*Given task:*
Output the items from the line with "Click the cloud upload icon on Save as" to the line with "This screenshot has width=1280, height=800." as a Markdown table with the columns Row and Line, numbering each line and omitting blank lines. Leave out the pictures.

── Input rows ──

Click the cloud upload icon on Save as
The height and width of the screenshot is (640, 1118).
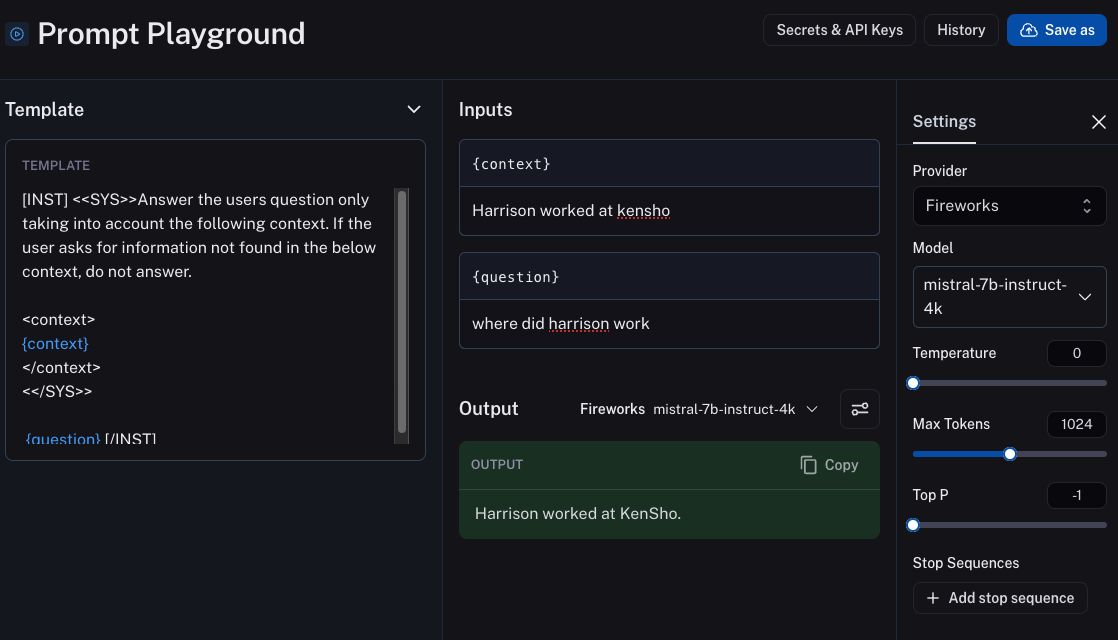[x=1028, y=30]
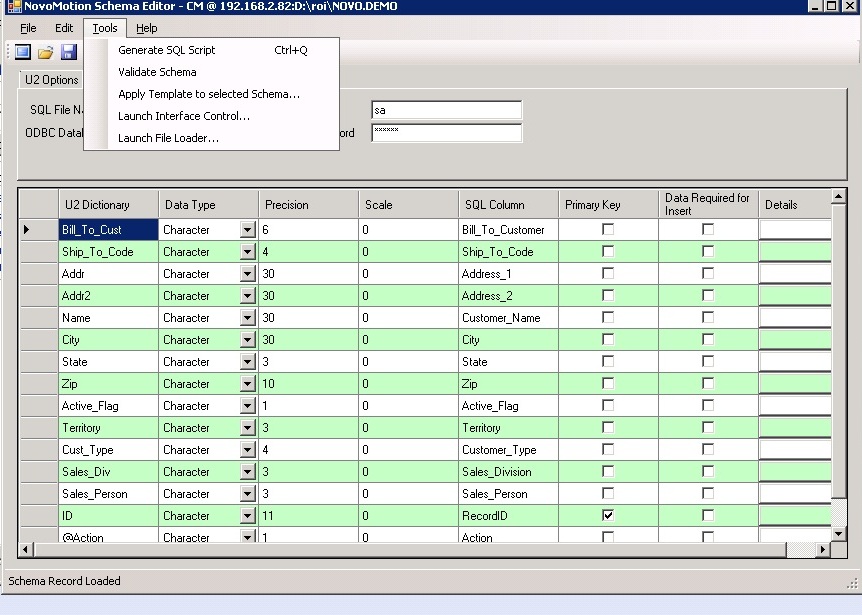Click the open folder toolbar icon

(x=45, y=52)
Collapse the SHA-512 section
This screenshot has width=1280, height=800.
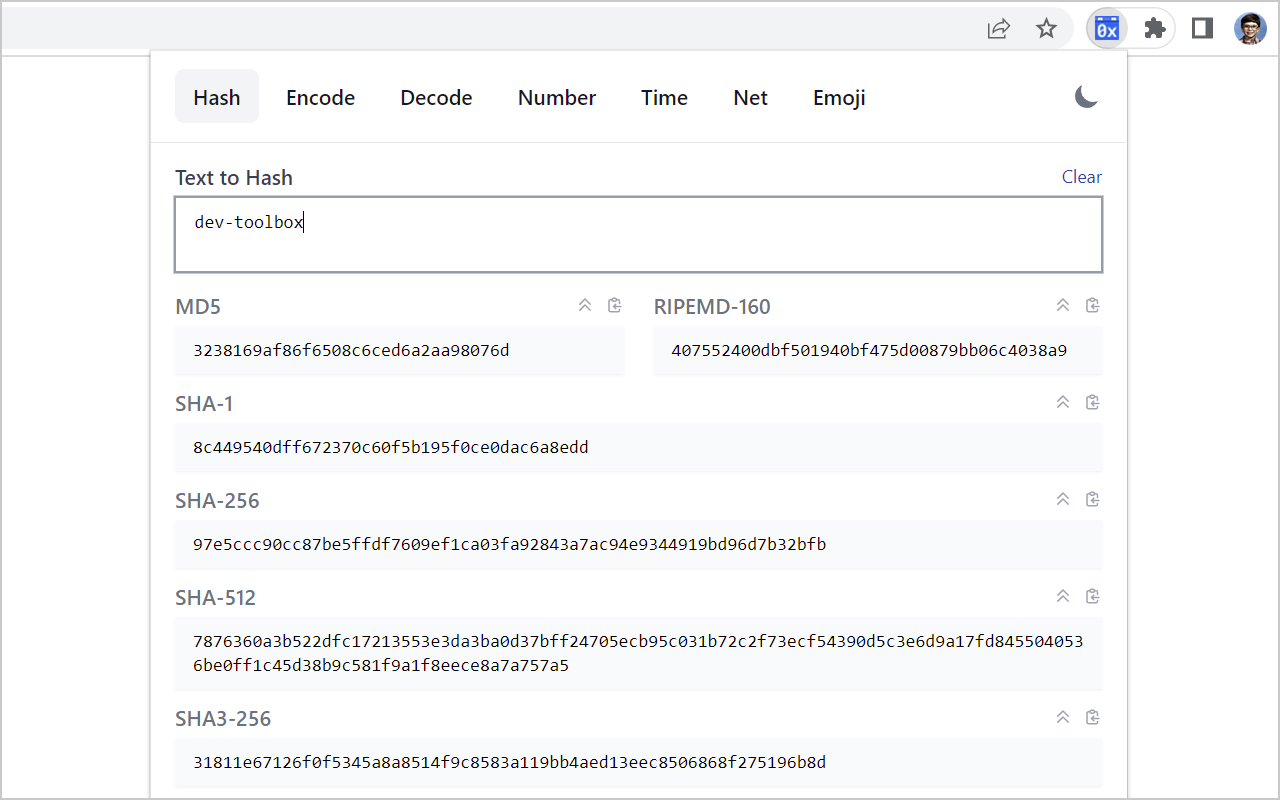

───
── Input rows ──

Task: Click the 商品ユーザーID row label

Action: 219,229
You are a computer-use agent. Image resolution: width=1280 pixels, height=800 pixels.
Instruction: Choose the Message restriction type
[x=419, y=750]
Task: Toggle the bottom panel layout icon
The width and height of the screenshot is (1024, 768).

───
── Input rows ──

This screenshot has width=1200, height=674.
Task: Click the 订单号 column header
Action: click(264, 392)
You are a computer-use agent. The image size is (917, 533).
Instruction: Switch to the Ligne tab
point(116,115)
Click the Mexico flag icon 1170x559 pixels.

───

*Written reply:*
| Row | Line |
|---|---|
| 1 | Click the cloud upload icon on Save as |
| 2 | The height and width of the screenshot is (640, 1118). |
| 3 | [x=1028, y=30] |
| 4 | Click the open folder toolbar icon |
| 5 | (x=45, y=52) |
| 6 | Collapse the SHA-512 section |
| 7 | This screenshot has width=1280, height=800. |